Myth: The use of animals is pointless because animals are different from people.
In reality, mammals generally share the same basic organs as humans - such as a heart, lungs and liver. The functions are similar and overall, the similarities are more prominent than the differences. In some cases, the differences can even offer helpful information. An observation of mice could alert us to the same potential observation in humans, which may encourage the development of a valuable treatment. In addition, there are numerous medications used in veterinary medicine that are also used in humans. One example would be the drug Reconcile, which is an antidepressant developed for dogs. Prior to its approval, veterinarians prescribed the basic drug form approved for human use. The only difference with Reconcile is that it is flavoured to appease a dog's palate.
Myth: Laboratory animals experience horrific distress and suffering.

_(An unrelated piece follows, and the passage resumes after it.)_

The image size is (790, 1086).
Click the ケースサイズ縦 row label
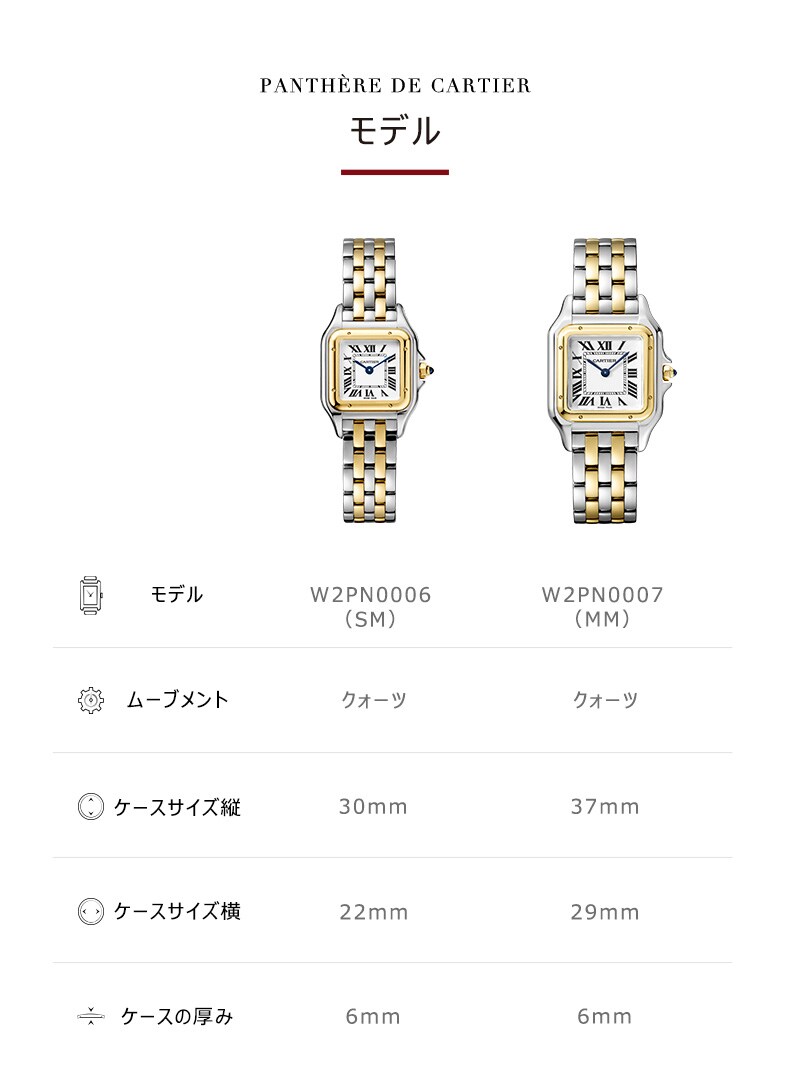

The vast majority of animal testing utilizes mild experiments that tend to comprise one injection, a blood sample or some alteration in the animal's diet. In cases where an animal may suffer from a high level of pain, anaesthetics or pain relievers are used. Sadly, the isolated cases where a researcher has behaved poorly and has failed to follow regulations and guidelines have received enormous media coverage, which falsely gives the impression that all researchers behave in this manner.
Myth: Side effects and distress experienced by animals are undetectable, which makes animal testing unreliable.

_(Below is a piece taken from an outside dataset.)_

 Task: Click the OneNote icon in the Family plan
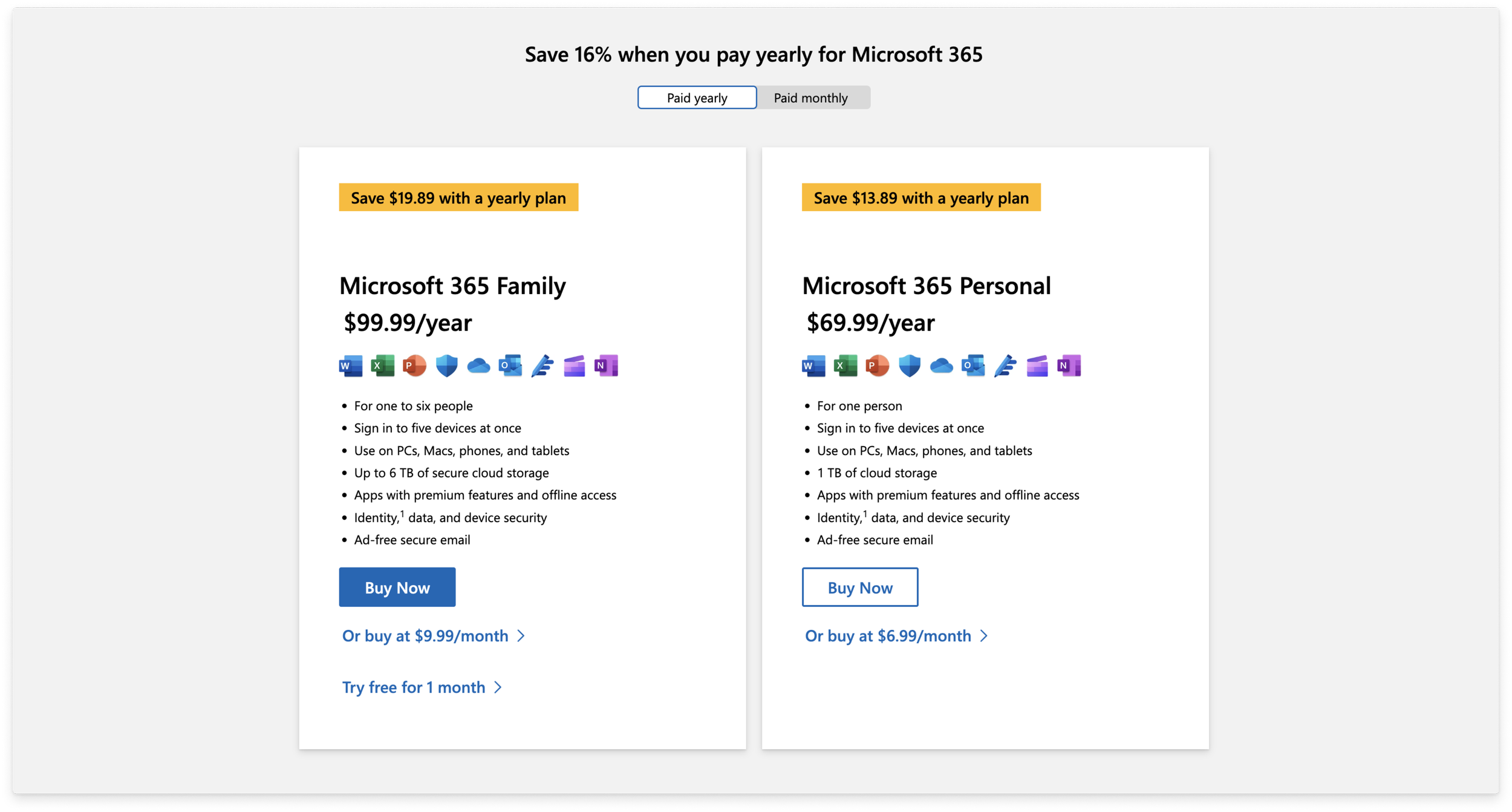606,366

There is a mistaken belief that medications that are removed from the market due to side effects are done so because animal testing failed to identify the effects, thereby rendering the testing useless. The fact is that clinical trials entail final testing on humans. Some side effects are so rarely experienced - although they are serious enough to warrant withdrawal - that this final stage of the clinical trials process misses the detection of the side effect.

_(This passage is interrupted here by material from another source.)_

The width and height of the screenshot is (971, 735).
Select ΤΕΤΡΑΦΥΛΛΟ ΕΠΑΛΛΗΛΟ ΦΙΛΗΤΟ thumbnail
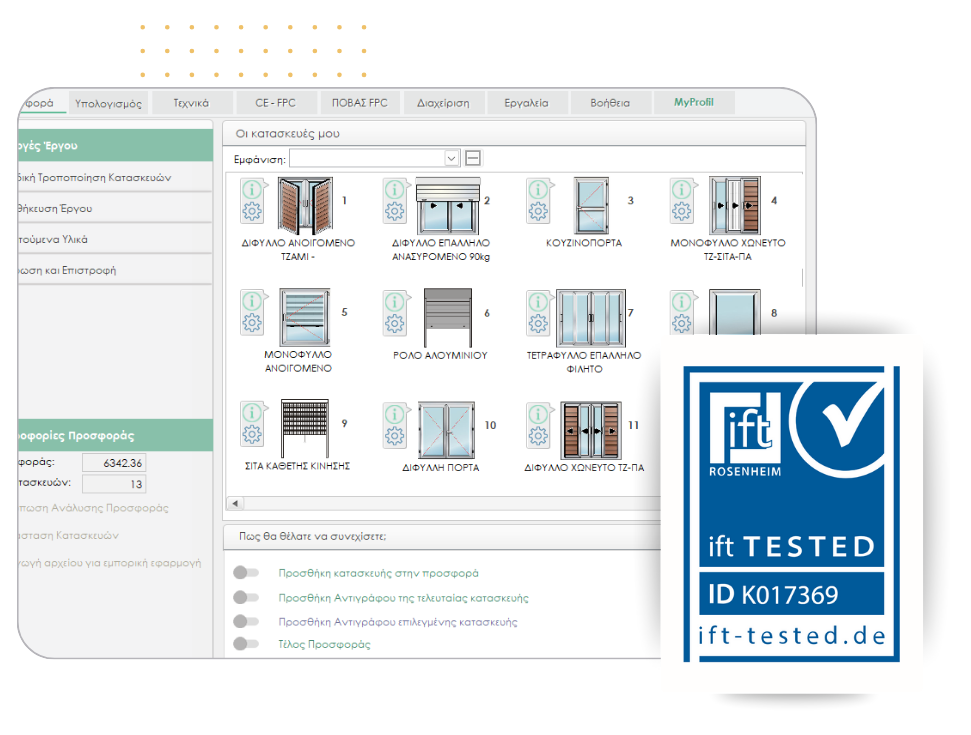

Myth: Researchers aren't concerned about animals or are indifferent to their care.
There is a mistaken idea that researchers do not care about the health, safety and care of animals but this is not the case. As with many people, researchers enjoy animals and do care about animal health and well-being. These same researchers who perform animal testing often have pets of their own and have no desire to see animals suffering or harmed. This approach relates to the focus on using alternative methods whenever possible.
Myth: The existence of alternative methods means that animals are unnecessary for testing.
Simply because researchers have established guidelines on using alternative methods does not imply that animal testing is unnecessary. The use of alternative methods exists to ensure that animal testing is only used if no other means are available. It also ensures that animal safety and well-being are considered at all times. Unfortunately, there is no alternative to an entire organism. Although cell cultures and similar methods are still useful, they do not demonstrate the same scientific importance and use as a whole organism provides.
Myth: The majority of animal testing is conducted for cosmetics development.
The truth is that very little animal testing is performed for cosmetics development relative to biomedical research and other uses for animal testing. In fact, approximately one tenth of a percent of all animal testing is for cosmetics purposes in the United Kingdom. It's also important to note that these 'cosmetics' include sunscreens and cleaning products for contact lenses, which are considered somewhat medically based. Those products we tend to assume constitute cosmetics such as lipstick and mascara are no longer tested on animals.
Unfortunately, there are many myths regarding animal testing and it is more likely than not that they will continue as new ones are spawned. Try to educate yourself on the facts and ensure that decisions are based on accurate information. People can sometimes manipulate the facts to support their cause, but this only does a disservice to the public and those who are involved in animal testing. Ultimately, an individual is entitled to choose to support or condemn animal testing but hopefully, that choice will be based on facts rather than myths.